Evaluate and train math reasoning models against GSM8K-style prompts using Eval Protocol. This repository provides a minimal, working setup you can run locally and then scale to Reinforcement Fine Tuning (RFT). It evaluates GSM8K-style math answers and can optionally kick off RFT. The main components are:
- Eval Protocol - Orchestrates rollout execution, local UI, evaluator packaging, and RFT launcher
- SingleTurnRolloutProcessor - Performs a single LiteLLM completion per row
- Evaluation - Parses the first digits inside
<answer>...</answer>and compares to ground truth
Each dataset row contains a conversation ending with a model answer that should include <answer>...</answer>. We extract the first digit sequence and compare it against the ground truth’s <answer>...</answer> contents to compute a 0/1 score.
- Install dependencies:
pip install -r requirements.txt- Environment Setup:
Set your Fireworks API key:
export FIREWORKS_API_KEY=your-fireworks-key-hereThe RFT create process below automatically reads and uploads these secrets to Fireworks.
The dataset gsm8k_sample.jsonl is included in this repository and referenced by the evaluation.

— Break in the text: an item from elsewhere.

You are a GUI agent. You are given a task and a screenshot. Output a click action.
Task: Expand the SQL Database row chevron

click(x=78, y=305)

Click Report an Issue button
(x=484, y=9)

Terminal 1 – Start the local UI server to view results:
ep logsTerminal 2 – Run the evaluation:
python evaluation.pyYou should see a run that completes and opens a local dashboard on http://localhost:8000. A typical run looks like:
INFO:evaluation:I am beginning to execute GSM8k rollout: early-health-03
INFO:evaluation:I am done executing GSM8k rollout: early-health-03
Runs (Parallel): 100%|██████████████████████████████████████████████████████████████| 1/1 [00:03<00:00, 3.16s/run]
PASSED
================================================================================
📊 LOCAL UI EVALUATION RESULTS
================================================================================
📊 Invocation liquid-others-39:
📊 Aggregate scores: http://localhost:8000/pivot?...

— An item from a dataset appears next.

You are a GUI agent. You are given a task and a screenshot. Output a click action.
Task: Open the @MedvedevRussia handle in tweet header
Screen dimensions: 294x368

📋 Trajectories: http://localhost:8000/table?...
================================================================================
To kick off training on Fireworks using your local evaluator:
eval-protocol create rft \
--base-model accounts/fireworks/models/qwen3-0p6bThis command:
- 🔐 Uploads Secrets – Reads your env (e.g.,
FIREWORKS_API_KEY) and creates/updates Fireworks secrets - 📦 Uploads Evaluator – Packages and uploads your evaluation code (e.g.,
evaluation.py::gsm8k_example) - ⏳ Waits for Build – Polls evaluator status until ACTIVE (timeout: 10 minutes)
- 📊 Creates Dataset – Uploads your
gsm8k_sample.jsonl - 🚀 Launches RFT Job – Starts reinforcement fine-tuning with your evaluator
Training Parameters: We use Eval Protocol's default values for training parameters (batch size, epochs, learning rate, LoRA rank, accelerator count, etc.). For a complete list of available RFT flags you can customize, see Fireworks RFT Command Documentation.
Changing Evaluators: If you've made changes to your evaluator code and want to upload a new version:
eval-protocol create rft \
--base-model accounts/fireworks/models/qwen3-0p6b \
--force- Evaluator Upload Timing Out: If your evaluator takes longer than 10 minutes to build, you’ll see:
⏰ Timeout after 10.0m - evaluator is not yet ACTIVE
❌ Evaluator is not ready within the timeout period.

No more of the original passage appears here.